Testing a Quasi-Isometric Quantized Embedding with Percentile Analysis

Introduction:

$$ \newcommand{\bs}{\boldsymbol} \newcommand{\cl}{\mathcal} \newcommand{\bb}{\mathbb} $$ This simple python notebook aims at estimating the validity of some of the results explained in the paper

A Quantized Johnson Lindenstrauss Lemma: The Finding of Buffon’s Needle"
by Laurent Jacques (arXiv)

“In 1733, Georges-Louis Leclerc, Comte de Buffon in France, set the ground of geometric probability theory by defining an enlightening problem: What is the probability that a needle thrown randomly on a ground made of equispaced parallel strips lies on two of them? In this work, we show that the solution to this problem, and its generalization to N dimensions, allows us to discover a quantized form of the Johnson-Lindenstrauss (JL) Lemma, i.e., one that combines a linear dimensionality reduction procedure with a uniform quantization of precision $\delta>0$. In particular, given a finite set $\cl S \in \bb R^N$ of $S$ points and a distortion level $\epsilon>0$, as soon as $M > M_0 = O(\log |S|/\epsilon^2)$, we can (randomly) construct a mapping from $(\cl S, \ell_2)$ to $((\delta \bb Z)^M, \ell_1)$ that approximately preserves the pairwise distances between the points of $\cl S$. Interestingly, compared to the common JL Lemma, the mapping is quasi-isometric and we observe both an additive and a multiplicative distortions on the embedded distances. These two distortions, however, decay as $O(\sqrt{\log |S|/M})$ when $M$ increases. Moreover, for coarse quantization, i.e., for high $\delta$ compared to the set radius, the distortion is mainly additive, while for small $\delta$ we tend to a Lipschitz isometric embedding. Finally, we show that there exists “almost” a quasi-isometric embedding of $(\cl S, \ell_2)$ in $((\delta \bb Z)^M, \ell_2)$. This one involves a non-linear distortion of the $\ell_2$-distance in $\cl S$ that vanishes for distant points in this set. Noticeably, the additive distortion in this case decays slower as $O((\log S/M)^{1/4})$.”

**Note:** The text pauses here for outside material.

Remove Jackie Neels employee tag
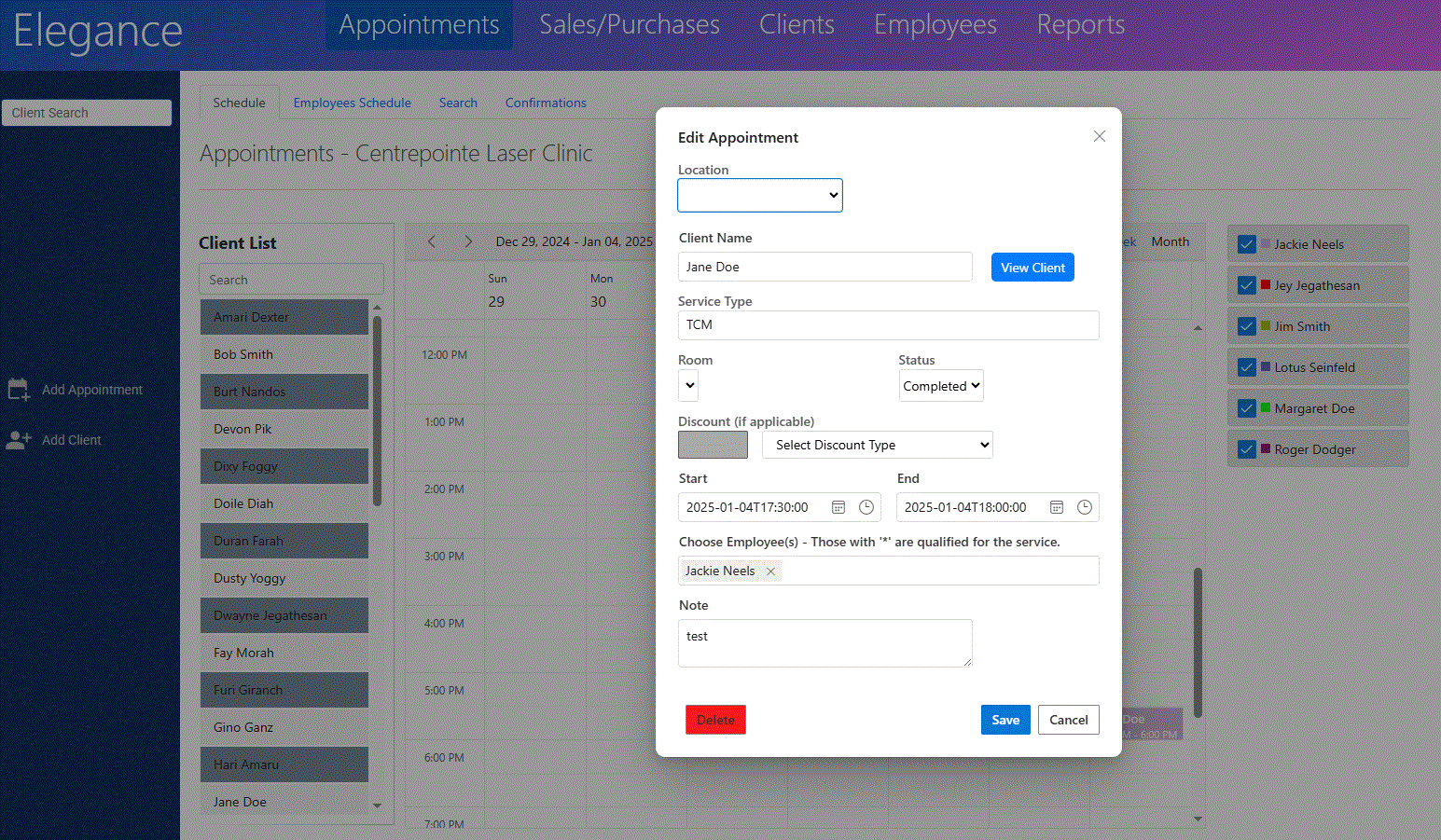The width and height of the screenshot is (1441, 840). coord(770,571)
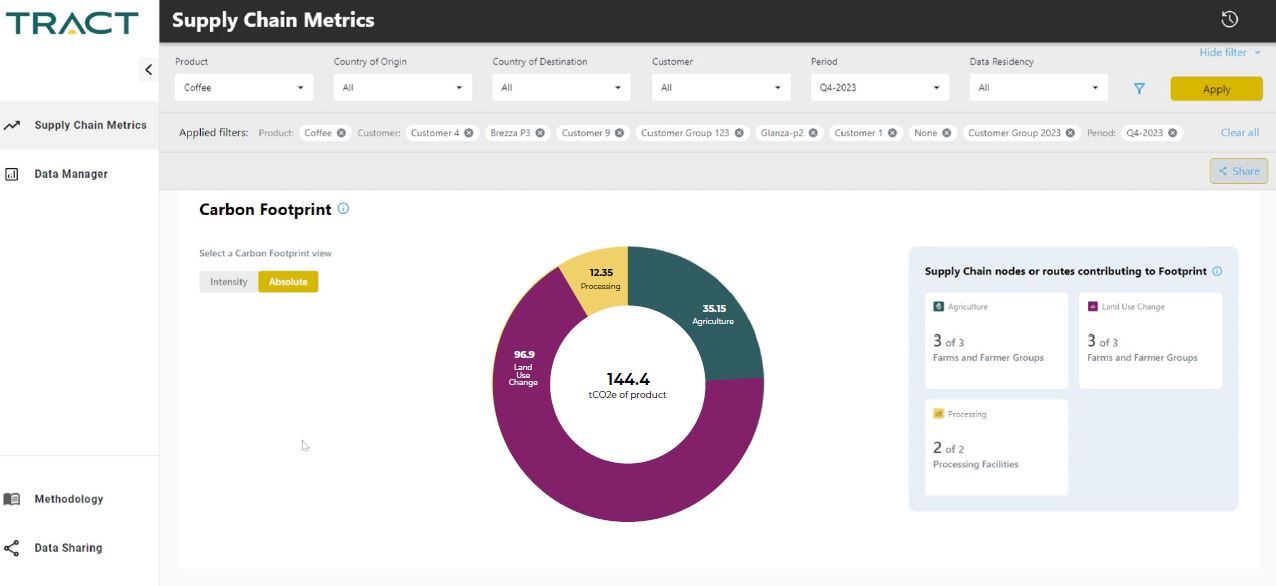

In particular, our objective is to study the behavior of a nonlinear mapping from $\bb R^N$ to $\bb R^M$, for two specific dimensions $M,N \in \bb N$. This mapping is defined as follows.

Let a random (sensing) matrix $\bs \Phi \in \bb R^{M \times N}$ be such that each component $\Phi_{ij} \sim_{\rm iid} \cl N(0,1)$, or more shorthly $\bs \Phi \sim \cl N^{M\times N}(0,1)$.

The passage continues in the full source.